Get OCR Text Activity Examples in UiPath

Just Dial is an online search engine that hosts thousands of services, sellers, dealers, shops, and owners who publish their information to connect better with customers and other businesses. This website uses a lot of features that do not allow us to scrap the website easily.

They use image-based phone numbers, as a result, the information is not stored inside a webpage element. We need to use OCR technology to read the numbers from the image. This tutorial will focus on overcoming these issues and scraping the available information into the desired format.

This is how a basic just dial page looks like. The dealer/manufacturer name, address, and even the images can be scraped very easily. However, the phone numbers are displayed in an image format, and hence Get Text does not work.

In the above image, “07947161351” has 11 images stitched together to form the final image. Therefore, each digit is associated with a different image. To solve this problem, we will use Get OCR Text, which will use Tesseract OCR technology to read the information from the website.

  • Clicking on "Indicate on-screen" redirects the user to select the element to be extracted.

  • Upon successfully selecting the element containing the phone number, UiPath will map the selectors and assign it to the Get OCR Text activity.

  • We will save the output to a string variable, Phone using the Properties panel.

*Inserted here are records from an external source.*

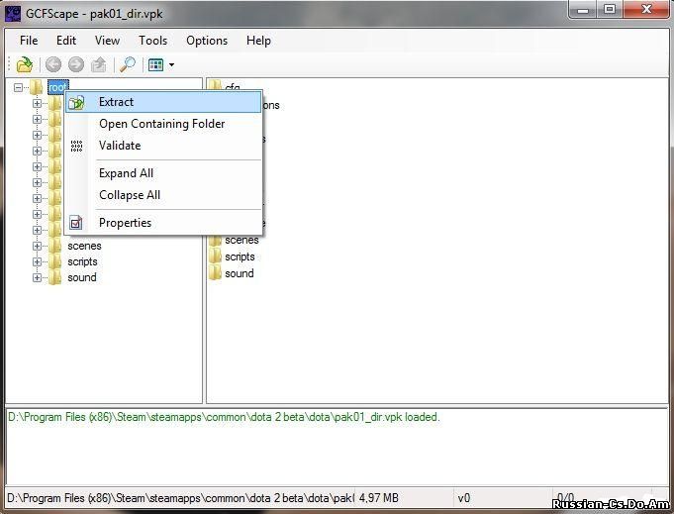Choose Extract from the context menu
The width and height of the screenshot is (674, 514).
(x=116, y=102)
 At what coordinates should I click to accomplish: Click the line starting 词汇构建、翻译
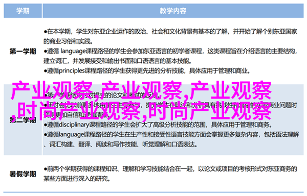(120, 144)
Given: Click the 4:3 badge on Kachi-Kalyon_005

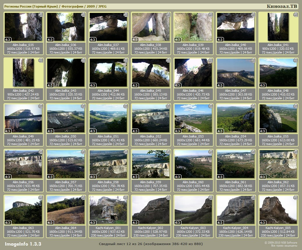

  • Finally, the extracted text will be written in the Output Panel using the Write Line activity

  • On executing the sequence, UiPath is able to grab the information and print it on the Output Screen as evident from the image

It is important to note that, Get OCR Text only works when the image is visible on the user’s screen. If the element is hidden, it requires to be scrolled up. OCR fails to recognize the information within the element when it is not visible.